As we write in the Stochastic Parrots paper:
The ersatz fluency and coherence of LMs raises several risks, precisely because humans are prepared to interpret strings belonging to languages they speak as meaningful and corresponding to the communicative intent of some individual or group of individuals who have accountability for what is said. (p.617)
User interfaces, if well designed, should be transparent in the sense of providing the user with clear information about what the system can reliably do. Even if there is some thin kind of technical “understanding” in e.g. a text/image model, the fact that it’s using our language at all will send misleading signals about what is actually going on, so long as we relate to language as we always do (and I don’t see how we can avoid doing so).
This one stands out because it tends to come from other folks who are critical of “AI” but are impatient with criticism that doesn’t come from their own lens. Of course the phrase stochastic parrots isn’t a sociological critique of the way these systems are being used by corporations (and governments) to discipline labor and centralize power. It seems like a category error to ask that of a phrase coined to try to make vivid the basic functionality of the software. If you want sociological analysis, I recommend The AI Con, co-authored with a sociologist (the amazing Dr. Alex Hanna).
I came up with this phrase as we were writing the paper, and then wondered if I had heard it somewhere. As of early October 2020, a Google search for “stochastic parrot” provided 0 hits. I also asked around on social media. It turns out there are two quasi-antecedents:
In a Daily Nous post from July 2020 (which I had not read prior to my coinage), Regina Rini writes:
So long as we get what we came for — directions to the dispensary, an arousing flame war, some freshly dank memes — then we won’t bother testing whether our interlocutor is a fellow human or an all-electronic statistical parrot.
That’s the shape of things to come. GPT-3 feasts on the corpus of online discourse and converts its carrion calories into birds of our feather.
The more direct inspiration for me was an email from Stuart Russell in September 2020 to Alexander Koller and I about our ACL 2020 paper (the one with the octopus thought experiment):
I have been watching with increasing disbelief as the NLP community becomes more and more enamored of its randomized parrots. The paper is a breath of sanity.
Once I made the connection, I emailed Russell to offer a footnote acknowledging it in the Stochastic Parrots paper (in October 2020, before the paper was publicly known). He declined.

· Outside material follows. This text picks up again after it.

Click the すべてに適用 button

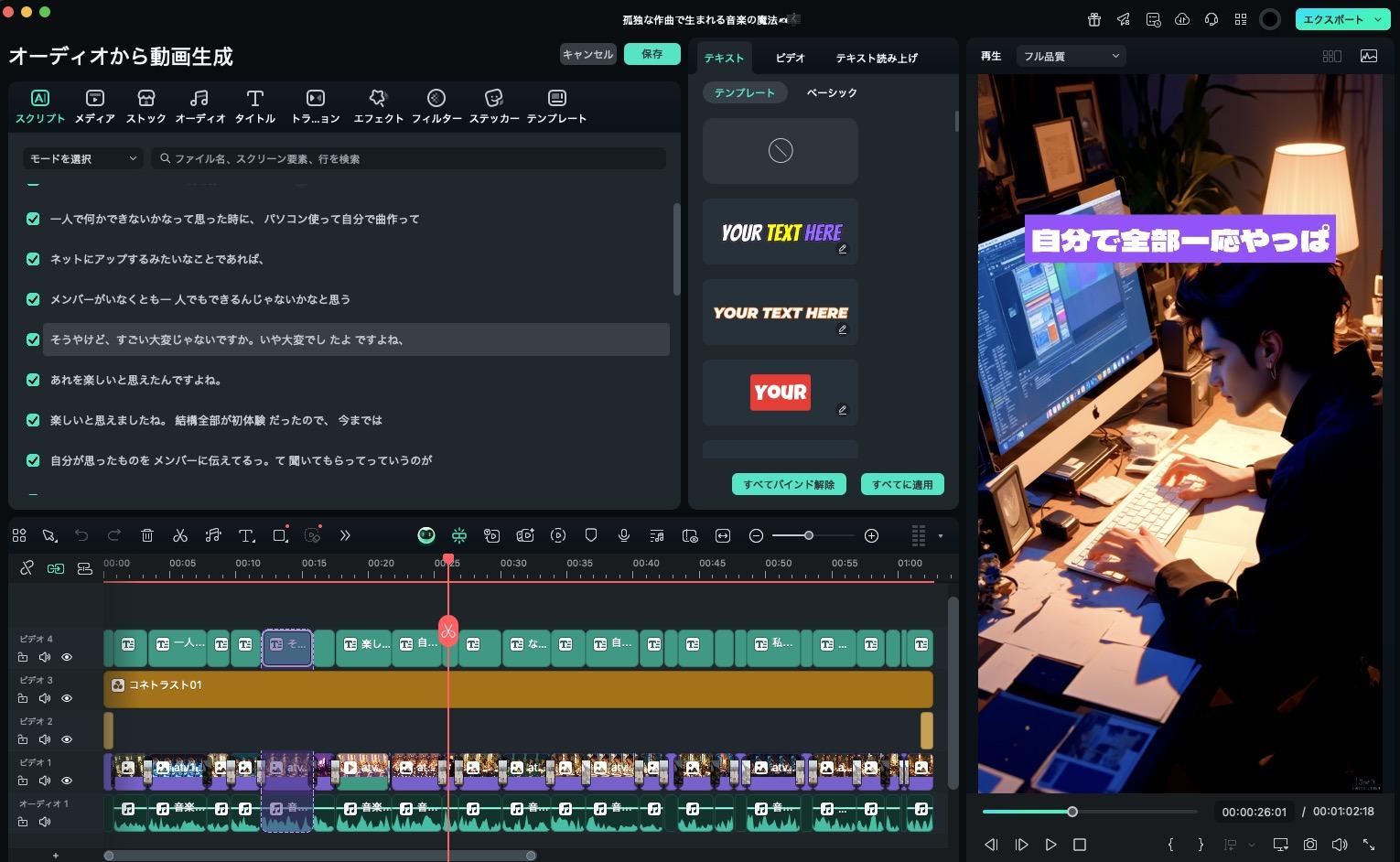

On a related note, my view into the discourse sometimes turns up a “sour grapes” argument, wherein people think my motivation for “critiquing LLMs/‘AI’” (see above) is that I’m just salty because my work as a linguist (and more specifically on grammar engineering, which is a symbolic rather than statistical approach to natural language processing) is somehow upended or made obsolete by LLMs. I can promise you that it is still interesting and worthwhile to study how language works and how we work with language, and to use computers to do so. And in fact, the field of linguistics is particularly relevant in this moment, as a linguist’s eye view on language technology is desperately needed to help make wise decisions about how we do and don’t use these products.